(ACTION ITEM):
Lines below containing the word "agent" should be copied out.

+ + +

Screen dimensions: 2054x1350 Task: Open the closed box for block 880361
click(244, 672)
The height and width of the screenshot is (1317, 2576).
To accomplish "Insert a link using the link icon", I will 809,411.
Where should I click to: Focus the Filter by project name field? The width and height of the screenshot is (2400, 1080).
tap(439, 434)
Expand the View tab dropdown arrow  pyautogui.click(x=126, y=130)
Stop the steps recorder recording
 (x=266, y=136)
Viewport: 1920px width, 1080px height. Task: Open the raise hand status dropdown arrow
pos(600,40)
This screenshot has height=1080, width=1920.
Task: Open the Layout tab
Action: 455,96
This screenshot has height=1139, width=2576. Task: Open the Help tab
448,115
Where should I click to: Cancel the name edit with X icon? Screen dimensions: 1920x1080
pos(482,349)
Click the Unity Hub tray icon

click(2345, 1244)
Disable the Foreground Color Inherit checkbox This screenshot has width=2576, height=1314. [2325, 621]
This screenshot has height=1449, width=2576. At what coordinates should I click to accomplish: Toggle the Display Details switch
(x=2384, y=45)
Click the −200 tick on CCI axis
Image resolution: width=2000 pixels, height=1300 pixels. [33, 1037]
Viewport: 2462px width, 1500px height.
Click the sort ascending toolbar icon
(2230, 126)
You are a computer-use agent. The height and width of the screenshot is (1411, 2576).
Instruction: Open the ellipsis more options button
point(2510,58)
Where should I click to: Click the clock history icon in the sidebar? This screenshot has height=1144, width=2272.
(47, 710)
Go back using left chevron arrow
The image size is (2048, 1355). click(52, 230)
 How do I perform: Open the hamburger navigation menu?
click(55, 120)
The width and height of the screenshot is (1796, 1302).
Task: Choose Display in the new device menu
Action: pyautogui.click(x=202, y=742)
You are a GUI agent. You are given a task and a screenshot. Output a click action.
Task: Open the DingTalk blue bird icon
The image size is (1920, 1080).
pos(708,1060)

+ + +

(EXERCISE OUTPUT):
You are a computer-use agent. The height and width of the screenshot is (1411, 2576).
You are a GUI agent. You are given a task and a screenshot. Output a click action.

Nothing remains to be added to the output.